ソヴィエトの作曲家・グリエール(1875-1956)の交響曲第3番ロ短調Op.42「イリヤ・ムーロメッツ」(1909-1911)。
この曲はグリエールの代表作といわれるが、実際、もっと聴かれてもよい傑作だと思う。
曲名の「イリヤ・ムーロメッツ」とは、モスクワ東方の都市・ムーロメッツのイリヤの意味。イリヤは、キエフ・ロシアのウラジミール大公の時代にいたとされる伝説上の英雄である。なんでもイリヤは、生まれてから30年もの間じっと座っていたので背が伸びすぎ、身長が3m以上になったと伝えられている。残念ながら、その間に足がしびれて腐りかけたとか、変形したというような話は伝えられていないようだ(座り続けていたのなら、胴だけ伸びたのだろうか)。
イリヤは10世紀の終わり頃、キエフを支配していたウラディミール公に仕え、超人的怪力の持ち主として知られていたという。
私はこの曲を1989年12月の札響定期演奏会で初めて聴いた。指揮は秋山和慶。そのころ札響の常任だった秋山は、よく知られざる名曲を取り上げてくれたが、これもその一環であった。
その後、このCDを見つけて購入したが(ユニコーンというレーベルの輸入盤だった)、そのCD、いまはシャッシャッというノイズで聴けたものではない。間違いなくCDには寿命があると思う。半永久的というのはウソだと思う。

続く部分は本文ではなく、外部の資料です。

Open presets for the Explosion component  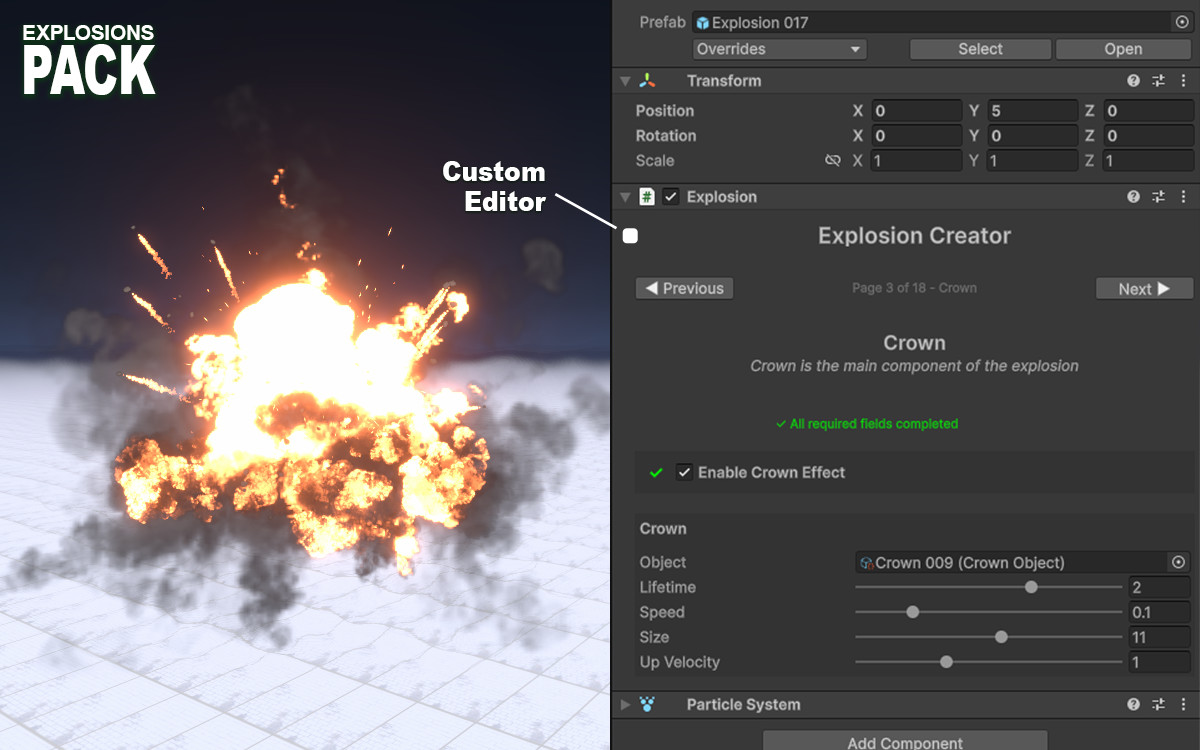click(1158, 196)
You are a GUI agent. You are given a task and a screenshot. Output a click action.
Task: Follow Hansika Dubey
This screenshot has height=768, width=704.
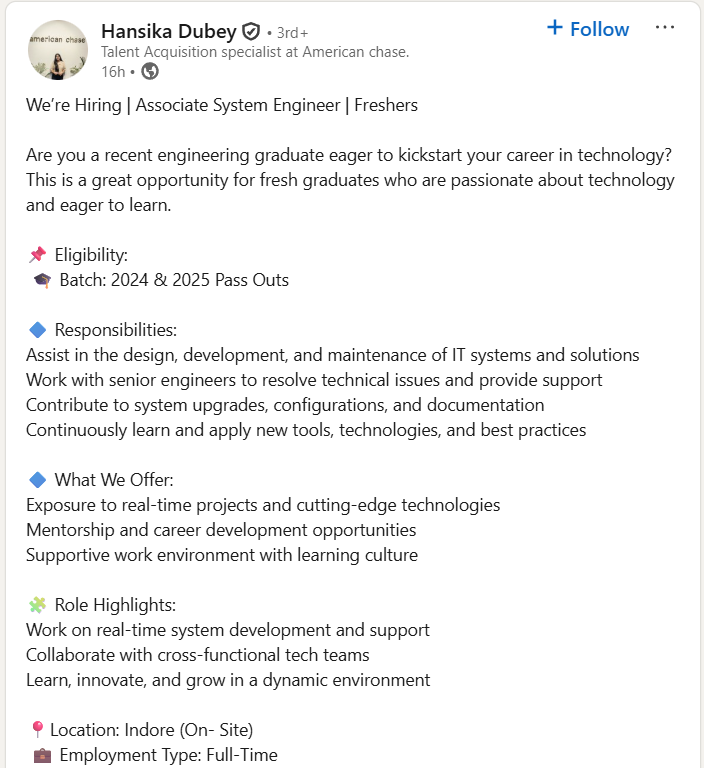588,29
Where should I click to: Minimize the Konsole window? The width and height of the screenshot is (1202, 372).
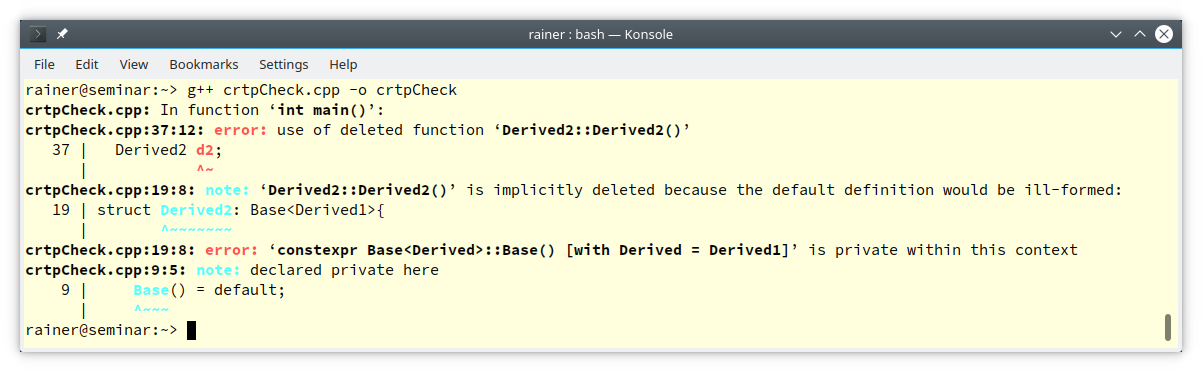click(1116, 34)
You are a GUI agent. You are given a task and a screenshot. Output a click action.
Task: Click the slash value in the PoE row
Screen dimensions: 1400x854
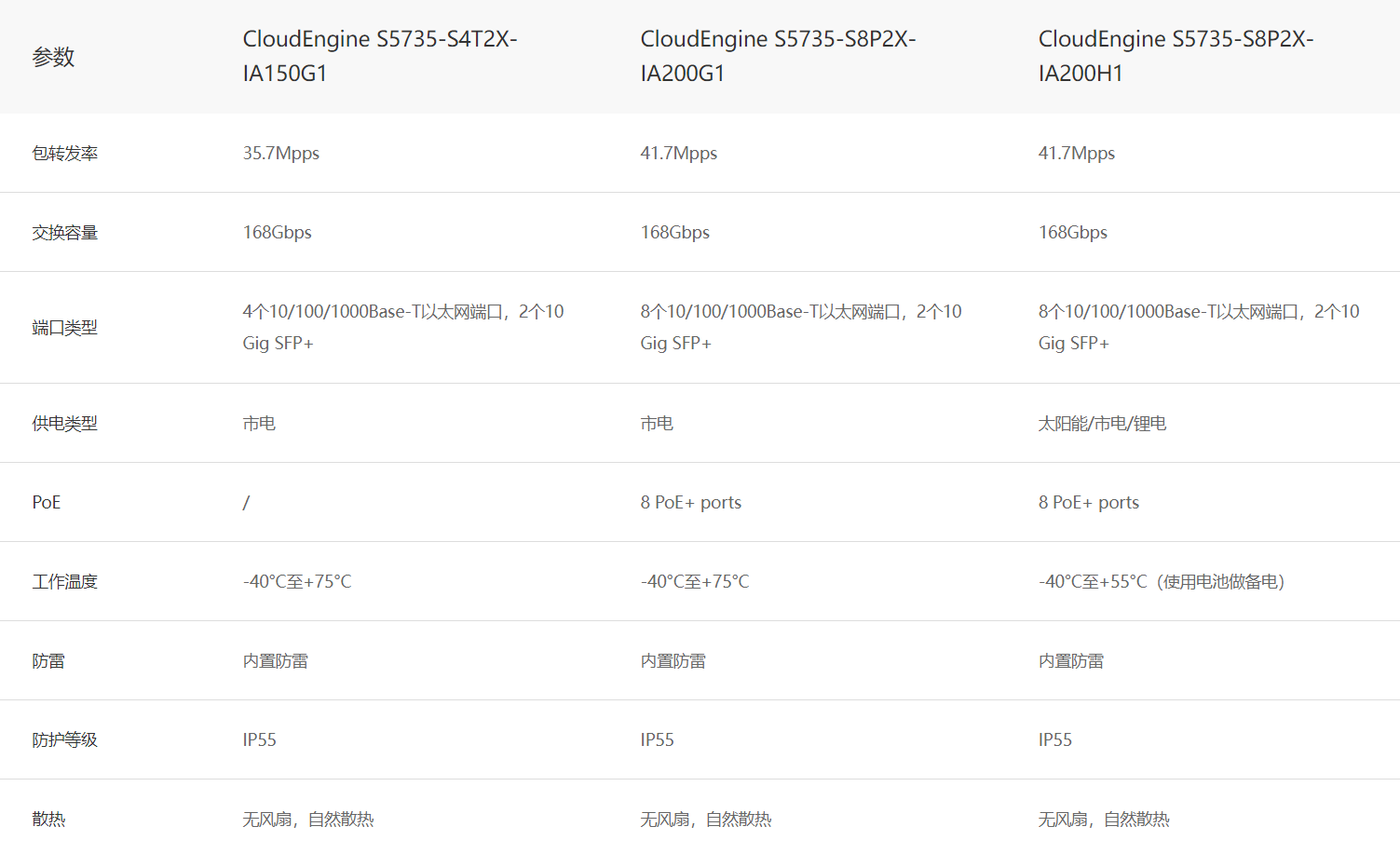click(x=246, y=503)
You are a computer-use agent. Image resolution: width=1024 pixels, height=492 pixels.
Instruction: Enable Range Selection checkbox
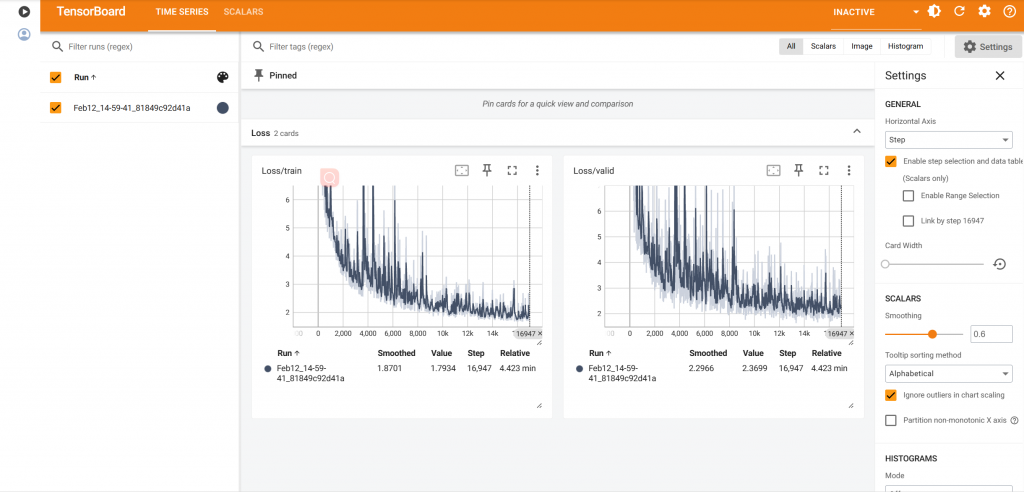[x=908, y=196]
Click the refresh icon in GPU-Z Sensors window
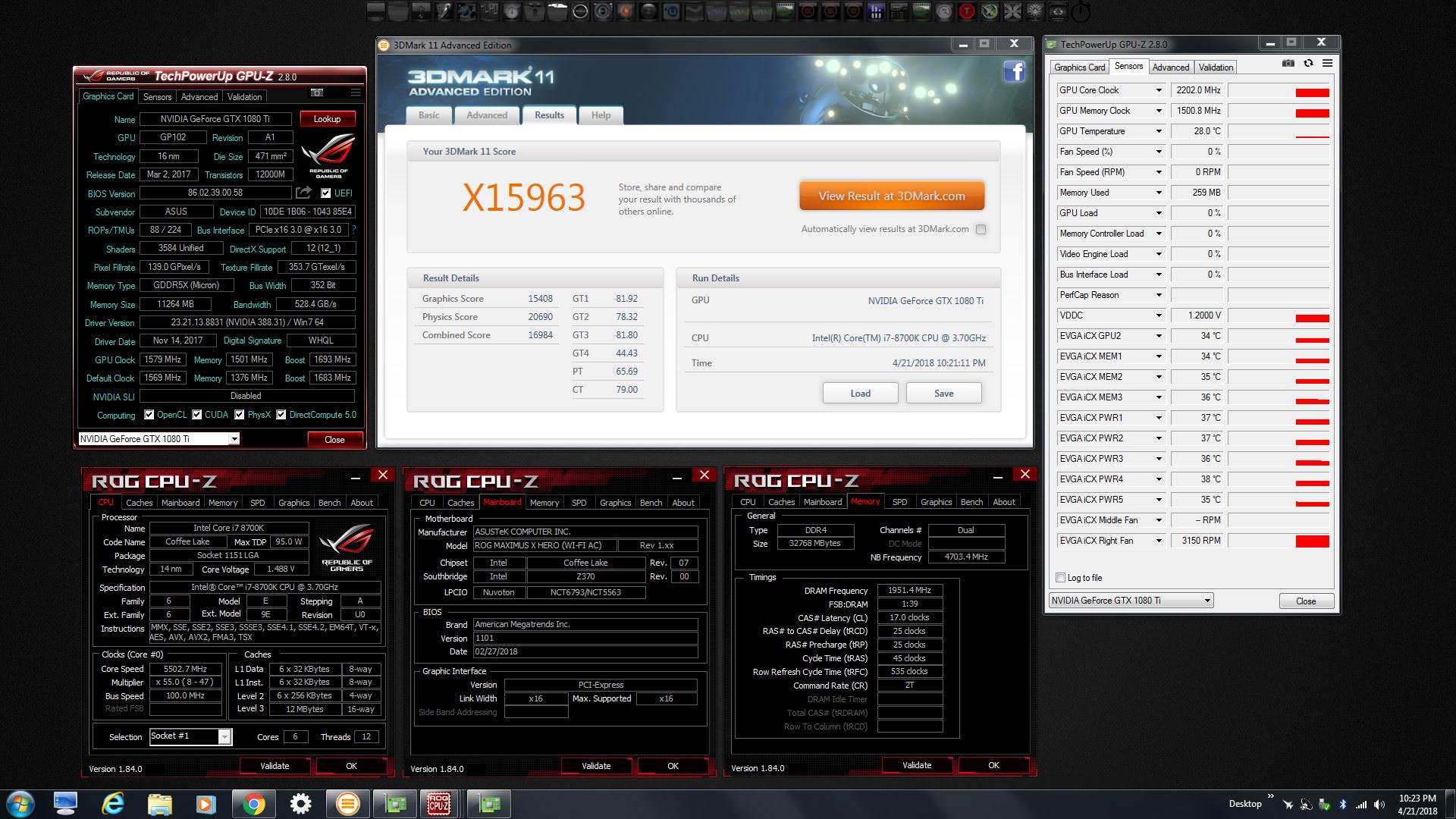 1308,64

さて、曲は4つの楽章から成るが、各楽章が彼の冒険伝説を扱っている。
各楽章のタイトルは、
第1楽章「さまよえる巡業者達~イリヤ・ムーロメッツとスヴャトゴール」
第2楽章「山賊ソロヴェイ」
第3楽章「ウラディミール公の宮殿での祝宴」
第4楽章「武勇伝とイリヤ・ムーロメッツの石化」
となっている。
イリヤを表すモティーフが全曲を支配しており、とても統一感がある。情景が見えるようだとは、恐れ多くて言えないまでも、垣間見えるような音楽である。
ついでに言うと、第3楽章の明るい喜びに満ちた華々し い音楽は実に親しみやすい。
私が聴いているCDはオーマンディー指揮フィラデルフィアoによる演奏。
RCA-BVCC38294。1971年録音。
オーマンディーの演奏って、あまり心の底に響いてくるものが少ないのだが、色彩感やストーリー性のあるこの作品の演奏に関しては、良い方向で出ていると思う。
録音も古くなったが(終楽章で大太鼓が思いっきり連打するところがよく聴こえなかったりする)、概ね良しと言える。タワーレコードのインターネットショップで1,575円。
しかし、30年間じっと座り続けて、最後には石になったのね。
イリヤって、動かないのが好きなのね。